*ACTIVITY*. Scan each line of the records for the word "will" and extract the ones that have it.
BEGIN
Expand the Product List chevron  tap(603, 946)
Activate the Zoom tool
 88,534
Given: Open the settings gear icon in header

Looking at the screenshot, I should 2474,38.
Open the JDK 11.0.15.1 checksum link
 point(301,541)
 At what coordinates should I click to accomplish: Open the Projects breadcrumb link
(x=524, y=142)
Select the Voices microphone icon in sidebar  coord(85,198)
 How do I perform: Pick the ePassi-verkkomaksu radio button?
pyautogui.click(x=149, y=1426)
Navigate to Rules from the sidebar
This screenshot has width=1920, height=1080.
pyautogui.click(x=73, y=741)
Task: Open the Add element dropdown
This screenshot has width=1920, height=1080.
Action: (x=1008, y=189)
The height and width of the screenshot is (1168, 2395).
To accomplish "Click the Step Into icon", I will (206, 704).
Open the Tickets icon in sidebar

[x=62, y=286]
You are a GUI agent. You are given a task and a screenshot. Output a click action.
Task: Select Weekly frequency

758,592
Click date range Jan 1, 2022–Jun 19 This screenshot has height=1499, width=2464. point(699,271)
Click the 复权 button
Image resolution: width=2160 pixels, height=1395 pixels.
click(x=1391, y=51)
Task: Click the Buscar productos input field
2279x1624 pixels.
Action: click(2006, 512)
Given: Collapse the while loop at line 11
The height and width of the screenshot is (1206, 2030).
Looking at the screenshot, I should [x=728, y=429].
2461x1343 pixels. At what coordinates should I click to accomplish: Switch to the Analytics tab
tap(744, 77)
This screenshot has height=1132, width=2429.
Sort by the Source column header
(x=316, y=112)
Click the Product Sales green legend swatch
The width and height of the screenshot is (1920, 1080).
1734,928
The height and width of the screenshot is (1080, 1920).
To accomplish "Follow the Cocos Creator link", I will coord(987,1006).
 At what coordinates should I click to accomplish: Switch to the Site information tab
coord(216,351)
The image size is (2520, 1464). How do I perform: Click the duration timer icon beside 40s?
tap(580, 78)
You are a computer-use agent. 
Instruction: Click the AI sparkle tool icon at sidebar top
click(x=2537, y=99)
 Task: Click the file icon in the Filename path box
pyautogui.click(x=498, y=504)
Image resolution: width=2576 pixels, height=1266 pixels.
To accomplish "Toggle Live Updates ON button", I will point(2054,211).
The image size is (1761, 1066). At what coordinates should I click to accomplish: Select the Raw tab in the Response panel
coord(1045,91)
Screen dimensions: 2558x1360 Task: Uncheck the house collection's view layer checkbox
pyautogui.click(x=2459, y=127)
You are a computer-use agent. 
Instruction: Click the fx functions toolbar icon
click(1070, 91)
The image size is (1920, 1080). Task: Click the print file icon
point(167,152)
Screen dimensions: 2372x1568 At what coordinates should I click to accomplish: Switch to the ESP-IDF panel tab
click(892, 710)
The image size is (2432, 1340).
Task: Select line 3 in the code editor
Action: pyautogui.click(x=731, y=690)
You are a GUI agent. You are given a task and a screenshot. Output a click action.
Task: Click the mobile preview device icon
END
*TASK OUTPUT*.
To accomplish "Click the Step Into icon", I will (206, 704).
To accomplish "Follow the Cocos Creator link", I will coord(987,1006).
To accomplish "Toggle Live Updates ON button", I will point(2054,211).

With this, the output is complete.